How easily we can slip into the lull or Christmas season, and let time peacefully slip past, until we notice that a mid-January dead line is at hand, for a March column. I like to let the mail come in and pile up in my Dartmouth corner.
Tom Harrington writes, on a colorful card depicting Poolside bathing girls, that he has made a tour of northern Mexico, by first-and second-class buses. Tom, after a career of teaching high schoolers, likes to mingle, is a good communicator, and enjoys low-ley experiences. He is able to cope with vigorous activities in meeting and sharing a slice of life with fellow travelers. He describes his travels as vigorous, and is now making his way through Texas. He deplores the non-muffler sounds of buses, and the amplified musical cars popular in Mexico's smaller cities.
A note from Bear Davis (Roy to some of us) places himself and Judy now in Garden Grove, Calif., a short move from Santa Ana. Sounds like there may be better surfing there.
Skipping to the East Coast, we're in a snow drought situation, and grass is showing all over New England. Man-made snow is covering all the slopes. This season will sharpen skills in that technique. All of the ponds and lakes offer fair to good skating.
Bill Hallager at Loon Mountain offers good rates for weekday skiing. He has lots of snow there.
My winter experience was a recent trip to Philadelphia to play with grandchildren. The return trip up the Jersey Pike, through White Plains, ran into ice, sliding trucks, and then snow. And next came a wrong turn to take us up a rush-hour-packed Connecticut Pike. As we inched past Alan Epstein's DBL office in White Plains, we were wondering how one copes with such traffic.

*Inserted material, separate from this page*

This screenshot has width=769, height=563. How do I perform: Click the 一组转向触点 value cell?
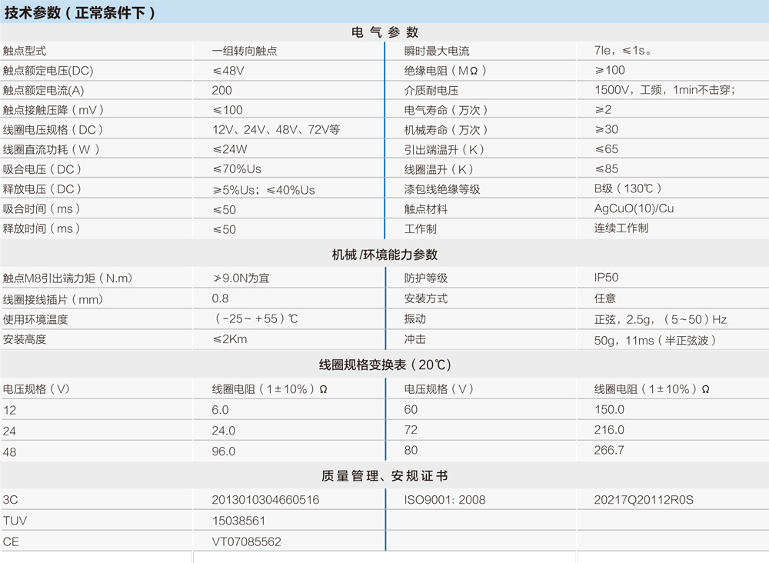tap(238, 49)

Alan tells me he coped by taking Sally to Florida for a week of sun and golf. They were in the Orange Bowl crowd we watched on TV—the two tiny flashlights on the left center of your screen.
Our snow trip saga continued, in nearly whiteout conditions, at a snail's pace. Suddenly, as if by magic, we were at the end of Urs and Frank Weber's street. There we stayed warm and cared for. Frank was looking forward to a trip to Houston for the winter golf season.

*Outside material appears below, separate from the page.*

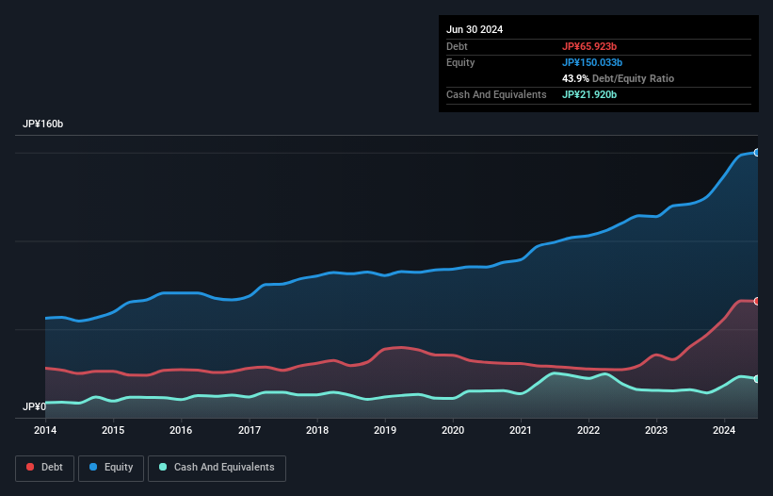Select the 2019 x-axis label

[385, 431]
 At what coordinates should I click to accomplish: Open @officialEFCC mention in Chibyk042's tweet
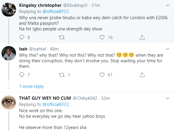56,104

Marty and Ginnie Marino attended a January medical foundation meeting, prior to Marty's testifying in Columbus, Ohio, as an expert witness. Is this the case of the secret "mooner?"
Doug and Elton Burch tell us Nantucket Island is the place to be for a quiet winter. Doug teaches marketing at Fisher Junior College, is secretary of the Rotary Club, and serves as consultant associate for Educational Management Network, an executive search ana human resources firm. Elton is with the Island's leading real estate firm. Together they celebrated their daughter Wendy's marriage in early November to the Nantucket fire chief. A beautiful wedding, a tremendous party aren't they all and best of all, discount rates on all fires on their own property for the next five years. Doug and Elton have carved an entirely new life and career after full and satisfying careers in Connecticut. Congratulations to them.